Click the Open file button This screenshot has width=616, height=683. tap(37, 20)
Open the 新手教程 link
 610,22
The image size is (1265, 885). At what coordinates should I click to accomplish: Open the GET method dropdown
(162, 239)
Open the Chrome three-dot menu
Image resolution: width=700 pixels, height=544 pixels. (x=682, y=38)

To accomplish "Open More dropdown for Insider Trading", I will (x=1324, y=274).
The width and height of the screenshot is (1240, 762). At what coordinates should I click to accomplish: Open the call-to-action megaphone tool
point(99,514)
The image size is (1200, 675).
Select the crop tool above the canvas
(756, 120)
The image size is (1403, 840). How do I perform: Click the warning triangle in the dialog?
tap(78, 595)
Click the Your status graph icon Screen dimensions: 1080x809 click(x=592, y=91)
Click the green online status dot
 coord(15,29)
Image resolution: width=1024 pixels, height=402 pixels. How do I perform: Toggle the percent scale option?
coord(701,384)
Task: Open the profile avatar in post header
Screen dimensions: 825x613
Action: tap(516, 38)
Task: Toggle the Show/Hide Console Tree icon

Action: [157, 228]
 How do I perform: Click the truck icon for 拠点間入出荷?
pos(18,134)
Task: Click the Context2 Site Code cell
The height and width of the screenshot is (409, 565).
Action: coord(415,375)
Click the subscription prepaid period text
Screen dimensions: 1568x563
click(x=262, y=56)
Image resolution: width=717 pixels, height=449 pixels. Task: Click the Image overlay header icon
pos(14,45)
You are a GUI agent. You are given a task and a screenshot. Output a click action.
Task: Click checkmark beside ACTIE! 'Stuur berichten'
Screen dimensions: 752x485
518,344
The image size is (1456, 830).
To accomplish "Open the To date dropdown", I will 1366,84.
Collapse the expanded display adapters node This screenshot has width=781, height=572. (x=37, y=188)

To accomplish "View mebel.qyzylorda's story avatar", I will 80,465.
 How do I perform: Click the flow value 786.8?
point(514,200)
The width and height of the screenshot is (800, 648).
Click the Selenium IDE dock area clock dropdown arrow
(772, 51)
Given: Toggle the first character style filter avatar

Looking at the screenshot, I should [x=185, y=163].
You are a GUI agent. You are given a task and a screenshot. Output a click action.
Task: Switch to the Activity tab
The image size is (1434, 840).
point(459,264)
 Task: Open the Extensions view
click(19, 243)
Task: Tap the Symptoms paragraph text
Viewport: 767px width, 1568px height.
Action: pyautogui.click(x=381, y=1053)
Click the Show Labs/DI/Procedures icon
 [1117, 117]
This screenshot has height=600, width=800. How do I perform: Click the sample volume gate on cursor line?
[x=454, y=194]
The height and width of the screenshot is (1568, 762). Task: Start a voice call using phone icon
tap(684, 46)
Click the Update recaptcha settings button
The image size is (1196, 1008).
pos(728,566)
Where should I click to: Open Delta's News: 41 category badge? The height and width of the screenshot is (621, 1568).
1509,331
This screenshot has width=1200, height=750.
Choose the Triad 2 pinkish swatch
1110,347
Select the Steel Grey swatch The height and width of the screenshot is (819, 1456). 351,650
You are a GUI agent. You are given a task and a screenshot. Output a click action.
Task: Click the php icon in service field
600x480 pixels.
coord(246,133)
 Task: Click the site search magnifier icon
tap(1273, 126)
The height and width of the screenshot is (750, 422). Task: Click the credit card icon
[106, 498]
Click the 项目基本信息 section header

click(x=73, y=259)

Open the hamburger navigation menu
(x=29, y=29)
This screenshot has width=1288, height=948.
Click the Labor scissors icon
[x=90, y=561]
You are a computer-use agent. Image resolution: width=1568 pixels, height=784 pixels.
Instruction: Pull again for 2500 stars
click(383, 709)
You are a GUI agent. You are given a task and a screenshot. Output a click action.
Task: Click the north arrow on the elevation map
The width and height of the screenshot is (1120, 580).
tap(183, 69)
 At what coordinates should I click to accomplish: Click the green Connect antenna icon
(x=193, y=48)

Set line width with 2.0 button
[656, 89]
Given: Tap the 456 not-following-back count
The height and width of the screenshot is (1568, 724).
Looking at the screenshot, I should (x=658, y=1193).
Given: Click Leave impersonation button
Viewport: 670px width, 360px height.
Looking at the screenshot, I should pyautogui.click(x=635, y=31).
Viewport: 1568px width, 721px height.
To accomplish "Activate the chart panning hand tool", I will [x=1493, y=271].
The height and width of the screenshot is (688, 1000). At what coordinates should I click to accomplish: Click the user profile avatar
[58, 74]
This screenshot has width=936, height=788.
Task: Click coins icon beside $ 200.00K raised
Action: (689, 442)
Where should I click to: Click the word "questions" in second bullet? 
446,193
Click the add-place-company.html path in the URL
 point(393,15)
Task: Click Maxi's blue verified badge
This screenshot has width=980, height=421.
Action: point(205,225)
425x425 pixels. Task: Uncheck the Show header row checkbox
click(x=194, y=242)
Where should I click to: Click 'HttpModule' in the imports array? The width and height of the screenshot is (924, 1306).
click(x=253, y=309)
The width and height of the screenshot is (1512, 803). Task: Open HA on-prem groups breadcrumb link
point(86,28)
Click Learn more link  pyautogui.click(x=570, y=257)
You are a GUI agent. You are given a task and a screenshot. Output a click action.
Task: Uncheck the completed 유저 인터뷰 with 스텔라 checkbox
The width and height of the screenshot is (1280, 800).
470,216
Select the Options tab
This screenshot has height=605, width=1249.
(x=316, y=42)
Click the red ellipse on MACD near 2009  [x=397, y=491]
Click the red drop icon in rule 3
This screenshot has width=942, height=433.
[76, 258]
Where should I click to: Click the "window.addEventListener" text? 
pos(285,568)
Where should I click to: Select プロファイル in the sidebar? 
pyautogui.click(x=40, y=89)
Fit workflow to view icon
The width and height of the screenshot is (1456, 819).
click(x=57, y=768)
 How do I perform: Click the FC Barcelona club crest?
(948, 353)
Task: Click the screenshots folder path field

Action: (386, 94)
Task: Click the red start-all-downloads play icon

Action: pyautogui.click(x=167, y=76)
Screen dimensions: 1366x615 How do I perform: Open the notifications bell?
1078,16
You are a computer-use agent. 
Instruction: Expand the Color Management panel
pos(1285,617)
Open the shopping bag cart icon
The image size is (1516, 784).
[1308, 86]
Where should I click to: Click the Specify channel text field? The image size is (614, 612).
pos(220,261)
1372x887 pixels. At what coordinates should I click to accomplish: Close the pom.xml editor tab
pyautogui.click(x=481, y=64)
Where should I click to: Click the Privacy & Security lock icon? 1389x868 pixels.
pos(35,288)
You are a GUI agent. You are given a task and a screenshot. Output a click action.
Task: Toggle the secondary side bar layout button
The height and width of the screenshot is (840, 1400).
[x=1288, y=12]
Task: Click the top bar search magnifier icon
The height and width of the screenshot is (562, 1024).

◆ ◆ ◆ ◆ ◆

**EXERCISE DIRECTIONS**
Swap every "How do I perform" in the records above for "How can I perform", and write all the lines out again with nothing else altered.

**REPLY**
Click the Open file button This screenshot has width=616, height=683. tap(37, 20)
Open the 新手教程 link
 610,22
The image size is (1265, 885). At what coordinates should I click to accomplish: Open the GET method dropdown
(162, 239)
Open the Chrome three-dot menu
Image resolution: width=700 pixels, height=544 pixels. (x=682, y=38)

To accomplish "Open More dropdown for Insider Trading", I will (x=1324, y=274).
The width and height of the screenshot is (1240, 762). At what coordinates should I click to accomplish: Open the call-to-action megaphone tool
point(99,514)
The image size is (1200, 675).
Select the crop tool above the canvas
(756, 120)
The image size is (1403, 840). How can I perform: Click the warning triangle in the dialog?
tap(78, 595)
Click the Your status graph icon Screen dimensions: 1080x809 click(x=592, y=91)
Click the green online status dot
 coord(15,29)
Image resolution: width=1024 pixels, height=402 pixels. How can I perform: Toggle the percent scale option?
coord(701,384)
Task: Open the profile avatar in post header
Screen dimensions: 825x613
Action: tap(516, 38)
Task: Toggle the Show/Hide Console Tree icon

Action: [157, 228]
 How can I perform: Click the truck icon for 拠点間入出荷?
pos(18,134)
Task: Click the Context2 Site Code cell
The height and width of the screenshot is (409, 565).
Action: coord(415,375)
Click the subscription prepaid period text
Screen dimensions: 1568x563
click(x=262, y=56)
Image resolution: width=717 pixels, height=449 pixels. Task: Click the Image overlay header icon
pos(14,45)
You are a GUI agent. You are given a task and a screenshot. Output a click action.
Task: Click checkmark beside ACTIE! 'Stuur berichten'
Screen dimensions: 752x485
518,344
The image size is (1456, 830).
To accomplish "Open the To date dropdown", I will 1366,84.
Collapse the expanded display adapters node This screenshot has width=781, height=572. (x=37, y=188)

To accomplish "View mebel.qyzylorda's story avatar", I will 80,465.
 How can I perform: Click the flow value 786.8?
point(514,200)
The width and height of the screenshot is (800, 648).
Click the Selenium IDE dock area clock dropdown arrow
(772, 51)
Given: Toggle the first character style filter avatar

Looking at the screenshot, I should [x=185, y=163].
You are a GUI agent. You are given a task and a screenshot. Output a click action.
Task: Switch to the Activity tab
The image size is (1434, 840).
point(459,264)
 Task: Open the Extensions view
click(19, 243)
Task: Tap the Symptoms paragraph text
Viewport: 767px width, 1568px height.
Action: pyautogui.click(x=381, y=1053)
Click the Show Labs/DI/Procedures icon
 [1117, 117]
This screenshot has height=600, width=800. How can I perform: Click the sample volume gate on cursor line?
[x=454, y=194]
The height and width of the screenshot is (1568, 762). Task: Start a voice call using phone icon
tap(684, 46)
Click the Update recaptcha settings button
The image size is (1196, 1008).
pos(728,566)
Where should I click to: Open Delta's News: 41 category badge? The height and width of the screenshot is (621, 1568).
1509,331
This screenshot has width=1200, height=750.
Choose the Triad 2 pinkish swatch
1110,347
Select the Steel Grey swatch The height and width of the screenshot is (819, 1456). 351,650
You are a GUI agent. You are given a task and a screenshot. Output a click action.
Task: Click the php icon in service field
600x480 pixels.
coord(246,133)
 Task: Click the site search magnifier icon
tap(1273, 126)
The height and width of the screenshot is (750, 422). Task: Click the credit card icon
[106, 498]
Click the 项目基本信息 section header

click(x=73, y=259)

Open the hamburger navigation menu
(x=29, y=29)
This screenshot has width=1288, height=948.
Click the Labor scissors icon
[x=90, y=561]
You are a computer-use agent. Image resolution: width=1568 pixels, height=784 pixels.
Instruction: Pull again for 2500 stars
click(383, 709)
You are a GUI agent. You are given a task and a screenshot. Output a click action.
Task: Click the north arrow on the elevation map
The width and height of the screenshot is (1120, 580).
tap(183, 69)
 At what coordinates should I click to accomplish: Click the green Connect antenna icon
(x=193, y=48)

Set line width with 2.0 button
[656, 89]
Given: Tap the 456 not-following-back count
The height and width of the screenshot is (1568, 724).
Looking at the screenshot, I should (x=658, y=1193).
Given: Click Leave impersonation button
Viewport: 670px width, 360px height.
Looking at the screenshot, I should pyautogui.click(x=635, y=31).
Viewport: 1568px width, 721px height.
To accomplish "Activate the chart panning hand tool", I will [x=1493, y=271].
The height and width of the screenshot is (688, 1000). At what coordinates should I click to accomplish: Click the user profile avatar
[58, 74]
This screenshot has width=936, height=788.
Task: Click coins icon beside $ 200.00K raised
Action: (689, 442)
Where should I click to: Click the word "questions" in second bullet? 
446,193
Click the add-place-company.html path in the URL
 point(393,15)
Task: Click Maxi's blue verified badge
This screenshot has width=980, height=421.
Action: point(205,225)
425x425 pixels. Task: Uncheck the Show header row checkbox
click(x=194, y=242)
Where should I click to: Click 'HttpModule' in the imports array? The width and height of the screenshot is (924, 1306).
click(x=253, y=309)
The width and height of the screenshot is (1512, 803). Task: Open HA on-prem groups breadcrumb link
point(86,28)
Click Learn more link  pyautogui.click(x=570, y=257)
You are a GUI agent. You are given a task and a screenshot. Output a click action.
Task: Uncheck the completed 유저 인터뷰 with 스텔라 checkbox
The width and height of the screenshot is (1280, 800).
470,216
Select the Options tab
This screenshot has height=605, width=1249.
(x=316, y=42)
Click the red ellipse on MACD near 2009  [x=397, y=491]
Click the red drop icon in rule 3
This screenshot has width=942, height=433.
[76, 258]
Where should I click to: Click the "window.addEventListener" text? 
pos(285,568)
Where should I click to: Select プロファイル in the sidebar? 
pyautogui.click(x=40, y=89)
Fit workflow to view icon
The width and height of the screenshot is (1456, 819).
click(x=57, y=768)
 How can I perform: Click the FC Barcelona club crest?
(948, 353)
Task: Click the screenshots folder path field

Action: (386, 94)
Task: Click the red start-all-downloads play icon

Action: pyautogui.click(x=167, y=76)
Screen dimensions: 1366x615 How can I perform: Open the notifications bell?
1078,16
You are a computer-use agent. 
Instruction: Expand the Color Management panel
pos(1285,617)
Open the shopping bag cart icon
The image size is (1516, 784).
[1308, 86]
Where should I click to: Click the Specify channel text field? The image size is (614, 612).
pos(220,261)
1372x887 pixels. At what coordinates should I click to accomplish: Close the pom.xml editor tab
pyautogui.click(x=481, y=64)
Where should I click to: Click the Privacy & Security lock icon? 1389x868 pixels.
pos(35,288)
You are a GUI agent. You are given a task and a screenshot. Output a click action.
Task: Toggle the secondary side bar layout button
The height and width of the screenshot is (840, 1400).
[x=1288, y=12]
Task: Click the top bar search magnifier icon
The height and width of the screenshot is (562, 1024).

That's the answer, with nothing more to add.